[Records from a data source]
■ ■ ■
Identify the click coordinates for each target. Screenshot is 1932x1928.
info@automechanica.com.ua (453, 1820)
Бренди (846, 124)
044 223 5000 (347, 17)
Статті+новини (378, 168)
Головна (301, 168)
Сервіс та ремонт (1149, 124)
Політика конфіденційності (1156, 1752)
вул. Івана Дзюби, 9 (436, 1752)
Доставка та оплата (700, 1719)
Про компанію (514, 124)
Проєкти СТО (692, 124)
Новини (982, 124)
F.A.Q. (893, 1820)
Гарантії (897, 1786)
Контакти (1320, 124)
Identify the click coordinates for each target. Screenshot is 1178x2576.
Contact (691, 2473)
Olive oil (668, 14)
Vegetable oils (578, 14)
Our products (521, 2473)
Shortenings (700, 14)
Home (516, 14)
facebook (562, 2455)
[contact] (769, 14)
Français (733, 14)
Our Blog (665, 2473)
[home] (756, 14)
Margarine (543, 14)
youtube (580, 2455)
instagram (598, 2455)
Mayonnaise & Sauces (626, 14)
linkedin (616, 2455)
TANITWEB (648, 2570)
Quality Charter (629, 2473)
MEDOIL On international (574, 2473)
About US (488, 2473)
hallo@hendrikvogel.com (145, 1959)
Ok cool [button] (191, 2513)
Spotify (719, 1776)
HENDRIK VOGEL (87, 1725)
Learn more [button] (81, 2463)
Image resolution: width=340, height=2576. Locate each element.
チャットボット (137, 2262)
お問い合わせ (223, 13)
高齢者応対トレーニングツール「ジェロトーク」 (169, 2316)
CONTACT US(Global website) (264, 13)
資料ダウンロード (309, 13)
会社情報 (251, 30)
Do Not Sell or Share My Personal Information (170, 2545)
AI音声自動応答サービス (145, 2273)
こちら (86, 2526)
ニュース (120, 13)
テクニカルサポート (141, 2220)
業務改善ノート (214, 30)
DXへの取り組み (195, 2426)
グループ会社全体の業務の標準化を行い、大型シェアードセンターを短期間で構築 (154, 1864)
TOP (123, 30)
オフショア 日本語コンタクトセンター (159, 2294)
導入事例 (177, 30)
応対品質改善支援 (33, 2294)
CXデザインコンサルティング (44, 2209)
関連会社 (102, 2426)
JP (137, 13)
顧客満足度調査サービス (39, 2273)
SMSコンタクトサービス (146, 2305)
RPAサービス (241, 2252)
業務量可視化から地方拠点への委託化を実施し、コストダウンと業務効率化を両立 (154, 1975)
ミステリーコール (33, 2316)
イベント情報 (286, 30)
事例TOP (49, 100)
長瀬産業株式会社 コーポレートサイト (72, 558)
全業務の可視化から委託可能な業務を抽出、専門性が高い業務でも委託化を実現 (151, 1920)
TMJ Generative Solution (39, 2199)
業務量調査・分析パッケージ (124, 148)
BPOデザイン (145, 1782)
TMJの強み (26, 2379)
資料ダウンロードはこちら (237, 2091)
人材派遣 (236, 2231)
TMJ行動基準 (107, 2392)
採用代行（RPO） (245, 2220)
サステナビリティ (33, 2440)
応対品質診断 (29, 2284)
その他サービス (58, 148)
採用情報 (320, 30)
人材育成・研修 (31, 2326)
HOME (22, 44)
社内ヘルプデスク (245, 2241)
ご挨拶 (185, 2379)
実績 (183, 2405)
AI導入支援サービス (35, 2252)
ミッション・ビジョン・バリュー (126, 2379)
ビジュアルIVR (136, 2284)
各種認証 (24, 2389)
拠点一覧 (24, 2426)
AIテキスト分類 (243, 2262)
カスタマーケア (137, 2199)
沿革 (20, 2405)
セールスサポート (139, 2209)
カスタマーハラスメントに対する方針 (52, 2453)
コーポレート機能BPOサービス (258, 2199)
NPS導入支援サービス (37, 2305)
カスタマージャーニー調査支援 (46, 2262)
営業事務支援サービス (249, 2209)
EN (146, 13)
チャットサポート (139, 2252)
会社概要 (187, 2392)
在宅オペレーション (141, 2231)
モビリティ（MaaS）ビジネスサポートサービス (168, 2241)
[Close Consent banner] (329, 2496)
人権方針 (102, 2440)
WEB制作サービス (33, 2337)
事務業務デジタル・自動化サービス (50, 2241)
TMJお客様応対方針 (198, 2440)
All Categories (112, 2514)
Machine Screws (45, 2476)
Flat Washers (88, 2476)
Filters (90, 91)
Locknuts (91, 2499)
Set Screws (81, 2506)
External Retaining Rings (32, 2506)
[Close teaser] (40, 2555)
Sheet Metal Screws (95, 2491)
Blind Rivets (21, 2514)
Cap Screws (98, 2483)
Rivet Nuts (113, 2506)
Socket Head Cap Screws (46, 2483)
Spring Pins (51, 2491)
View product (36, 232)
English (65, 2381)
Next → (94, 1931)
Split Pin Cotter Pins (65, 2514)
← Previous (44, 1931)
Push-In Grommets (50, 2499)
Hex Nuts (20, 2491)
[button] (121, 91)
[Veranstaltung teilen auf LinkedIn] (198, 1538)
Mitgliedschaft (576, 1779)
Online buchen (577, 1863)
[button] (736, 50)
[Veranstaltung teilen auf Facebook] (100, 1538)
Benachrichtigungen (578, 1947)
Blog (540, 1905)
■ ■ ■
> _Work required_
The answer must reproduce every record exactly.

> _Answer space_
Identify the click coordinates for each target. Screenshot is 1932x1928.
info@automechanica.com.ua (453, 1820)
Бренди (846, 124)
044 223 5000 (347, 17)
Статті+новини (378, 168)
Головна (301, 168)
Сервіс та ремонт (1149, 124)
Політика конфіденційності (1156, 1752)
вул. Івана Дзюби, 9 (436, 1752)
Доставка та оплата (700, 1719)
Про компанію (514, 124)
Проєкти СТО (692, 124)
Новини (982, 124)
F.A.Q. (893, 1820)
Гарантії (897, 1786)
Контакти (1320, 124)
Identify the click coordinates for each target. Screenshot is 1178x2576.
Contact (691, 2473)
Olive oil (668, 14)
Vegetable oils (578, 14)
Our products (521, 2473)
Shortenings (700, 14)
Home (516, 14)
facebook (562, 2455)
[contact] (769, 14)
Français (733, 14)
Our Blog (665, 2473)
[home] (756, 14)
Margarine (543, 14)
youtube (580, 2455)
instagram (598, 2455)
Mayonnaise & Sauces (626, 14)
linkedin (616, 2455)
TANITWEB (648, 2570)
Quality Charter (629, 2473)
MEDOIL On international (574, 2473)
About US (488, 2473)
hallo@hendrikvogel.com (145, 1959)
Ok cool [button] (191, 2513)
Spotify (719, 1776)
HENDRIK VOGEL (87, 1725)
Learn more [button] (81, 2463)
Image resolution: width=340, height=2576. Locate each element.
チャットボット (137, 2262)
お問い合わせ (223, 13)
高齢者応対トレーニングツール「ジェロトーク」 (169, 2316)
CONTACT US(Global website) (264, 13)
資料ダウンロード (309, 13)
会社情報 (251, 30)
Do Not Sell or Share My Personal Information (170, 2545)
AI音声自動応答サービス (145, 2273)
こちら (86, 2526)
ニュース (120, 13)
テクニカルサポート (141, 2220)
業務改善ノート (214, 30)
DXへの取り組み (195, 2426)
グループ会社全体の業務の標準化を行い、大型シェアードセンターを短期間で構築 (154, 1864)
TOP (123, 30)
オフショア 日本語コンタクトセンター (159, 2294)
導入事例 (177, 30)
応対品質改善支援 (33, 2294)
CXデザインコンサルティング (44, 2209)
関連会社 (102, 2426)
JP (137, 13)
顧客満足度調査サービス (39, 2273)
SMSコンタクトサービス (146, 2305)
RPAサービス (241, 2252)
業務量可視化から地方拠点への委託化を実施し、コストダウンと業務効率化を両立 (154, 1975)
ミステリーコール (33, 2316)
イベント情報 (286, 30)
事例TOP (49, 100)
長瀬産業株式会社 コーポレートサイト (72, 558)
全業務の可視化から委託可能な業務を抽出、専門性が高い業務でも委託化を実現 (151, 1920)
TMJ Generative Solution (39, 2199)
業務量調査・分析パッケージ (124, 148)
BPOデザイン (145, 1782)
TMJの強み (26, 2379)
資料ダウンロードはこちら (237, 2091)
人材派遣 (236, 2231)
TMJ行動基準 (107, 2392)
採用代行（RPO） (245, 2220)
サステナビリティ (33, 2440)
応対品質診断 (29, 2284)
その他サービス (58, 148)
採用情報 (320, 30)
人材育成・研修 (31, 2326)
HOME (22, 44)
社内ヘルプデスク (245, 2241)
ご挨拶 (185, 2379)
実績 (183, 2405)
AI導入支援サービス (35, 2252)
ミッション・ビジョン・バリュー (126, 2379)
ビジュアルIVR (136, 2284)
各種認証 (24, 2389)
拠点一覧 (24, 2426)
AIテキスト分類 (243, 2262)
カスタマーケア (137, 2199)
沿革 (20, 2405)
セールスサポート (139, 2209)
カスタマーハラスメントに対する方針 (52, 2453)
コーポレート機能BPOサービス (258, 2199)
NPS導入支援サービス (37, 2305)
カスタマージャーニー調査支援 (46, 2262)
営業事務支援サービス (249, 2209)
EN (146, 13)
チャットサポート (139, 2252)
会社概要 (187, 2392)
在宅オペレーション (141, 2231)
モビリティ（MaaS）ビジネスサポートサービス (168, 2241)
[Close Consent banner] (329, 2496)
人権方針 (102, 2440)
WEB制作サービス (33, 2337)
事務業務デジタル・自動化サービス (50, 2241)
TMJお客様応対方針 (198, 2440)
All Categories (112, 2514)
Machine Screws (45, 2476)
Flat Washers (88, 2476)
Filters (90, 91)
Locknuts (91, 2499)
Set Screws (81, 2506)
External Retaining Rings (32, 2506)
[Close teaser] (40, 2555)
Sheet Metal Screws (95, 2491)
Blind Rivets (21, 2514)
Cap Screws (98, 2483)
Rivet Nuts (113, 2506)
Socket Head Cap Screws (46, 2483)
Spring Pins (51, 2491)
View product (36, 232)
English (65, 2381)
Next → (94, 1931)
Split Pin Cotter Pins (65, 2514)
← Previous (44, 1931)
Push-In Grommets (50, 2499)
Hex Nuts (20, 2491)
[button] (121, 91)
[Veranstaltung teilen auf LinkedIn] (198, 1538)
Mitgliedschaft (576, 1779)
Online buchen (577, 1863)
[button] (736, 50)
[Veranstaltung teilen auf Facebook] (100, 1538)
Benachrichtigungen (578, 1947)
Blog (540, 1905)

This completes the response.